L’histoire des difficultés de soins de santé de Montague fait écho à travers le Canada rural. Un rapport de 2023 de l’Association médicale canadienne a révélé que les communautés rurales font face à des défis disproportionnés dans l’accès aux soins de santé, avec environ 5,7 millions de Canadiens ruraux confrontés à des obstacles importants aux soins primaires.
« Nous savons que lorsque les gens ont des soins primaires réguliers, les résultats de santé s’améliorent considérablement et les coûts du système diminuent réellement, » explique la Dre Collins. « Les soins préventifs et l’intervention précoce maintiennent les gens en meilleure santé et hors des urgences. »

EXERCICES –
1) Répondez à ces questions sur le texte :
(a) Quelle organisation a publié le rapport de 2023 cité ?
(b) Environ combien de Canadiens ruraux se heurtent à des obstacles importants aux soins primaires ?
(c) D'après la Dre Collins, qu'est-ce qui maintient les gens en meilleure santé et hors des urgences ?
2) Reproduisez fidèlement le passage du texte qui commence à « L’histoire des difficultés » et se termine à « aux soins primaires. ».
Les enregistrements qui suivent ne servent pas ici.

DONNÉES FOURNIES –
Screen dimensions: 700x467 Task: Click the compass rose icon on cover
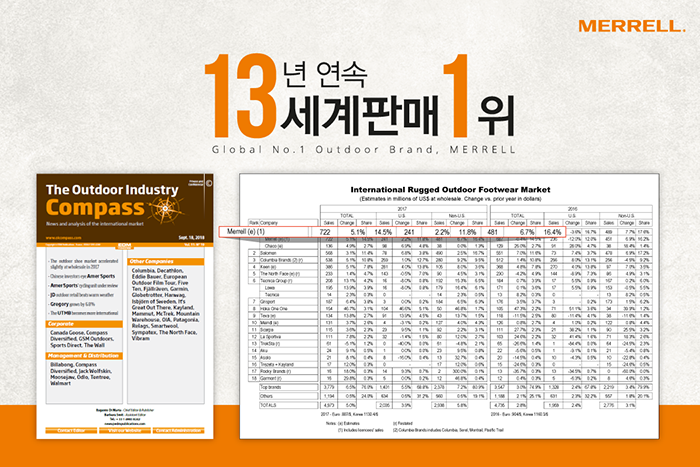[166, 208]
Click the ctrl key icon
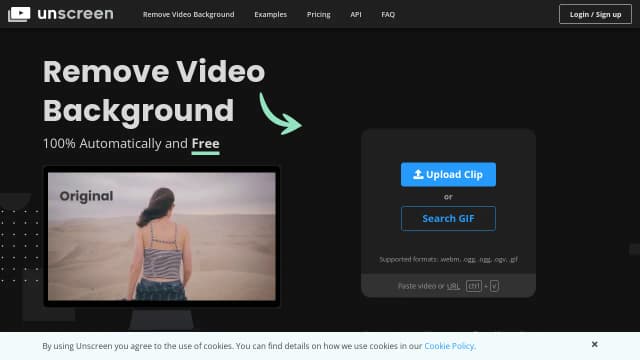640x360 pixels. 474,286
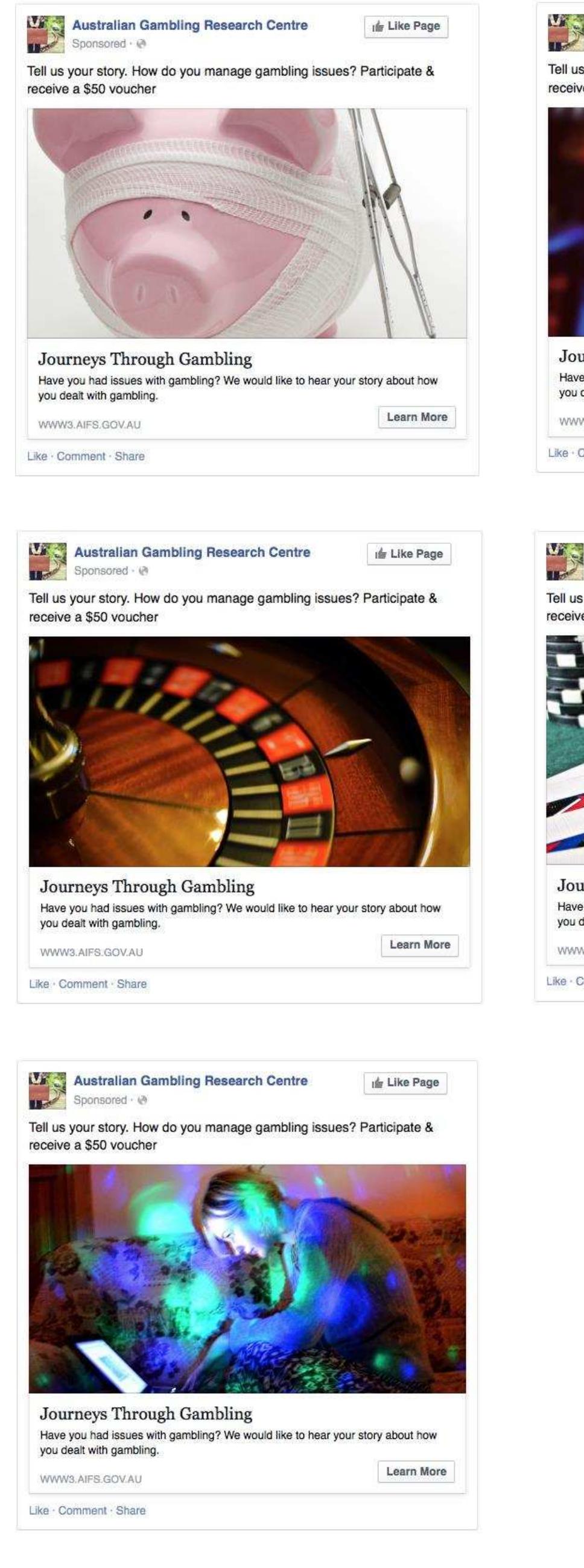Viewport: 584px width, 1568px height.
Task: Click the globe audience icon on the roulette ad
Action: pos(144,571)
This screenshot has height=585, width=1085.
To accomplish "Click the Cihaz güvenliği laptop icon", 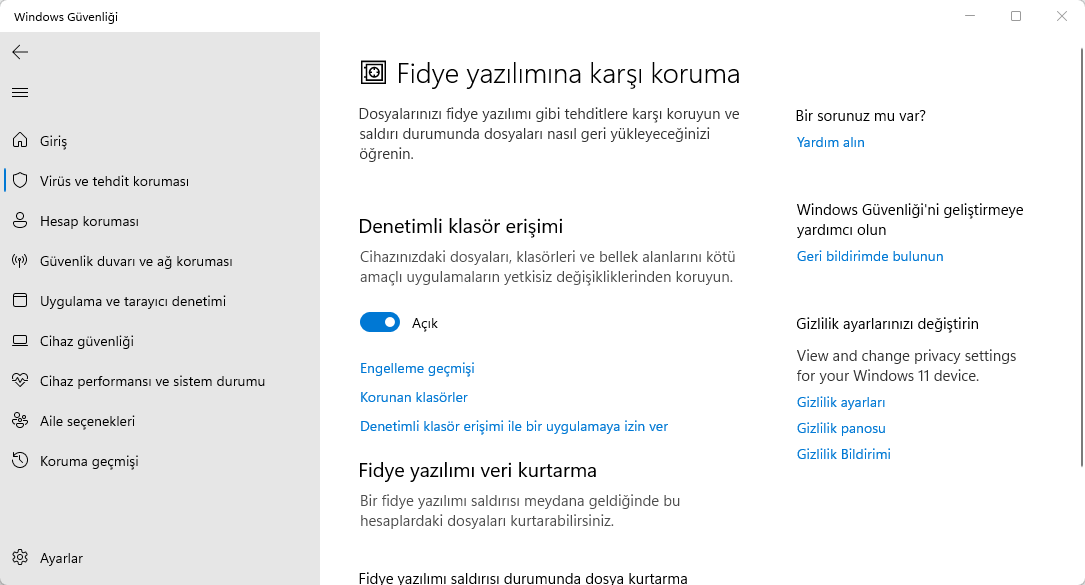I will (20, 341).
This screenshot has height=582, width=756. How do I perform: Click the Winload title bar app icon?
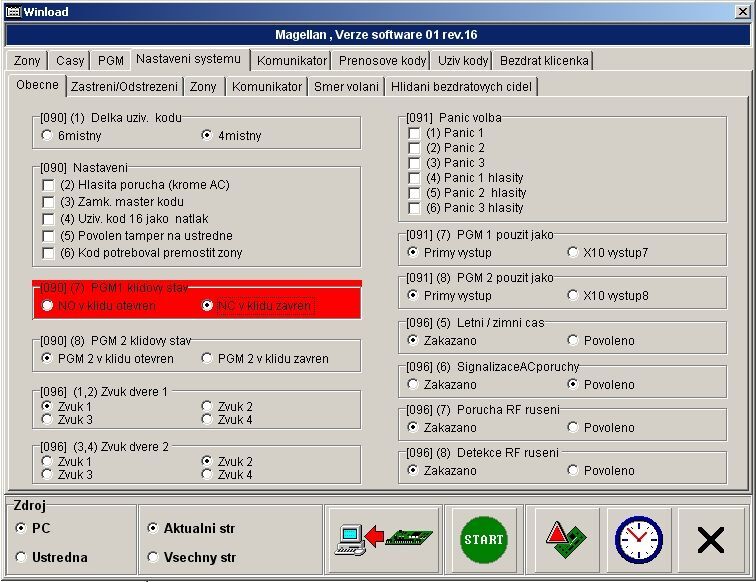click(13, 11)
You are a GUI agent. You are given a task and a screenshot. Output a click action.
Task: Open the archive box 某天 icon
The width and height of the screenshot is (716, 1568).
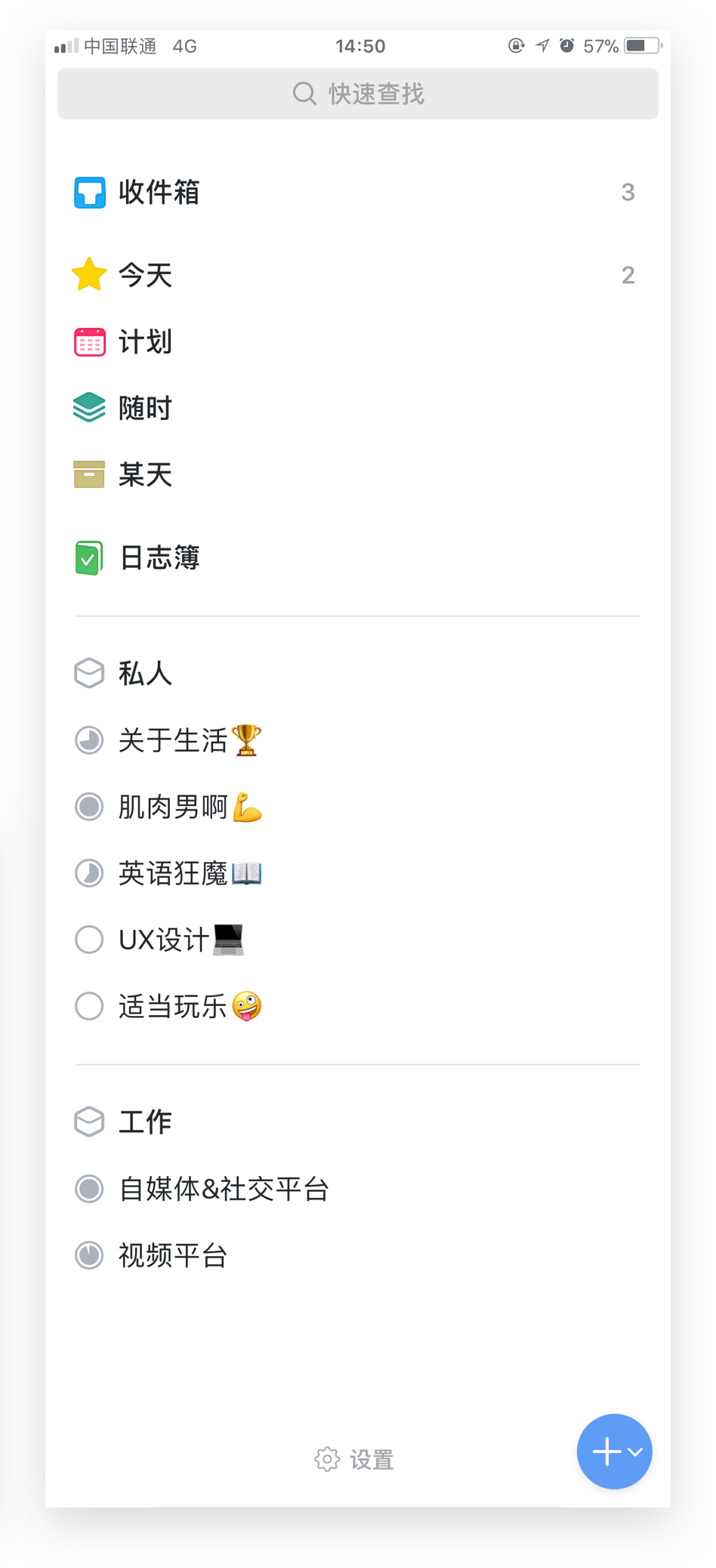89,474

CORRIGÉ –
1)
(a) L'Association médicale canadienne.
(b) Environ 5,7 millions.
(c) Les soins préventifs et l'intervention précoce.

2)
L’histoire des difficultés de soins de santé de Montague fait écho à travers le Canada rural. Un rapport de 2023 de l’Association médicale canadienne a révélé que les communautés rurales font face à des défis disproportionnés dans l’accès aux soins de santé, avec environ 5,7 millions de Canadiens ruraux confrontés à des obstacles importants aux soins primaires.